╭─ Excerpt provided

Restore Sharp Park

Our Vision

Sharp Park in Pacifica, San Mateo County, was once home to a rare and beautiful lagoon and wetlands. Now it is at a crossroads: it can be restored to wetlands as a National Park or continue as a failing golf course, ignoring the growing challenges of climate change and sea level rise.

We envision restoring parkland at the site of the existing municipal golf course. A park will provide a healthy home for unique local wildlife such as the endangered California Red-legged Frog and the San Francisco Garter Snake. Protecting the natural wetlands will help the City of Pacifica adapt to sea level rise, while the alternative of armoring a seawall will cost taxpayers millions. Closing Sharp Park Golf Course will save the City of San Francisco millions in new infrastructure, improvements, maintenance, legal fees, and mitigation measures. A public park will bring jobs and tourist dollars to the area, as well as more accessible recreation.

For San Franciscans

Sharp Park Golf Course is a drain on San Francisco’s resources, but Sharp Park can be transformed to benefit the City. We must urge the City to transform Sharp Park into a National Park.

  • Allow the National Park Service to transform Sharp Park to better meet San Francisco resident’s recreation preferences. The National Park Service has stated three times in writing that it wants land, but not the golf course.  In a survey conducted by RPD, San Franciscan's stated that more hiking and biking trails are residents’ #1 recreational priority; golf ranked 16th out of 19 options.

Survey results indicate that San Franciscans want more walking and biking trails


For Pacificans

Pacificans can help their city prosper by supporting a new National Park at Sharp Park.

    • It will bring real dollars to Pacifica’s economy while improving Pacifica residents’ access to open spaces within their city. Despite decades of opportunities, Sharp Park Golf Course hasn’t generated revenue for Pacifica’s economy. In contrast, National Parks are a boon to local economies. In 2011, California’s National Parks generated $1.192 billion in revenues. That wasn’t a fluke. Taxpayers earn an average of $10 for every $1 invested in the National Parks Service. Pacifica can take advantage of the economic opportunity a National Park provides.  Sharp Park National Park has an additional economic edge. It will be the Southern Gateway to the Golden Gate National Recreation Area (GGNRA). The GGNRA is the most visited National Park in the nation. A visitor center at Sharp Park National Park will allow Pacifica to be a gateway for these visitors in San Mateo County, and help Pacifica draw visitors from around the globe.

╰─
╭─ Recorded data

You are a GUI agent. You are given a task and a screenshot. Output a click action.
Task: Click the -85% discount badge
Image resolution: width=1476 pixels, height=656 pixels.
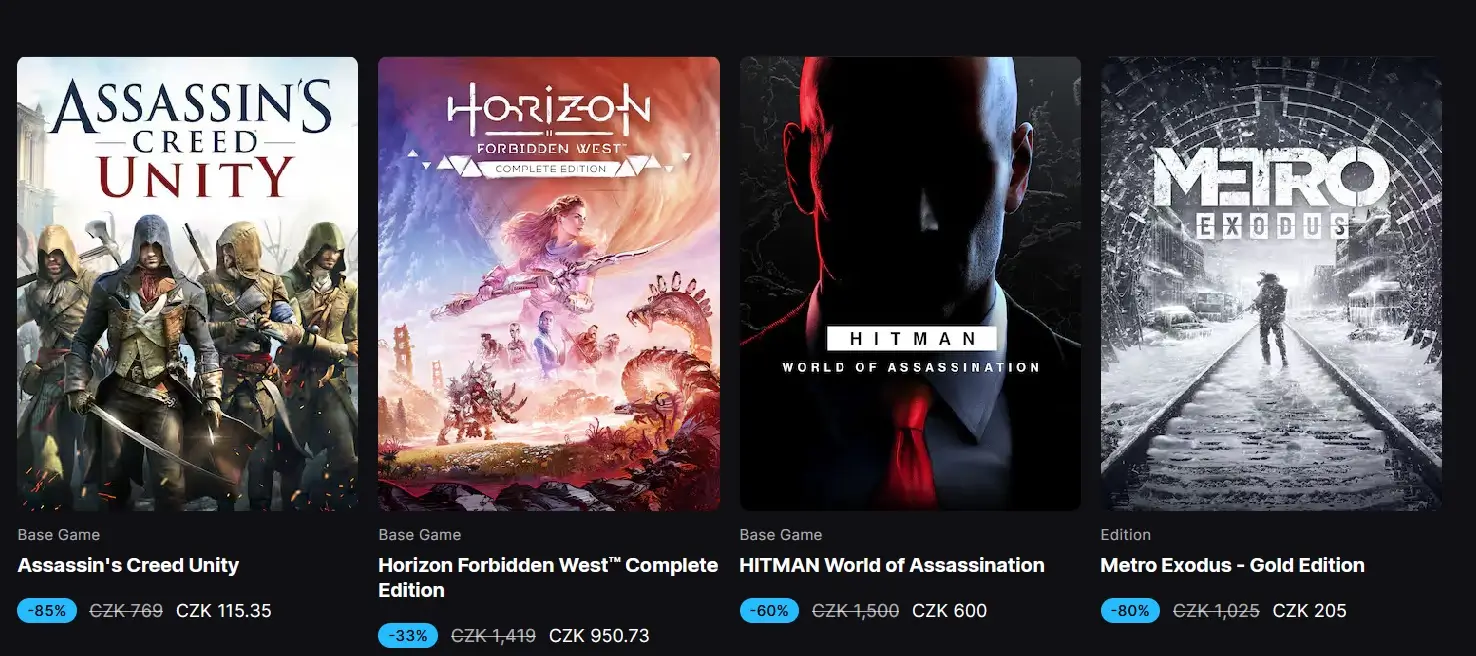[x=47, y=610]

╰─

**Exercise tasks**
1 > According to the Sharp Park page, what are all the things San Francisco would save millions on by closing Sharp Park Golf Course?
2 > Print the part of the Sharp Park page starting with "We envision restoring" and going on through "a National Park.".
The data has nothing to do with the Sharp Park page.

**Task answers**
1 >
- New infrastructure
- Improvements
- Maintenance
- Legal fees
- Mitigation measures

2 >
We envision restoring parkland at the site of the existing municipal golf course. A park will provide a healthy home for unique local wildlife such as the endangered California Red-legged Frog and the San Francisco Garter Snake. Protecting the natural wetlands will help the City of Pacifica adapt to sea level rise, while the alternative of armoring a seawall will cost taxpayers millions. Closing Sharp Park Golf Course will save the City of San Francisco millions in new infrastructure, improvements, maintenance, legal fees, and mitigation measures. A public park will bring jobs and tourist dollars to the area, as well as more accessible recreation.

For San Franciscans

Sharp Park Golf Course is a drain on San Francisco’s resources, but Sharp Park can be transformed to benefit the City. We must urge the City to transform Sharp Park into a National Park.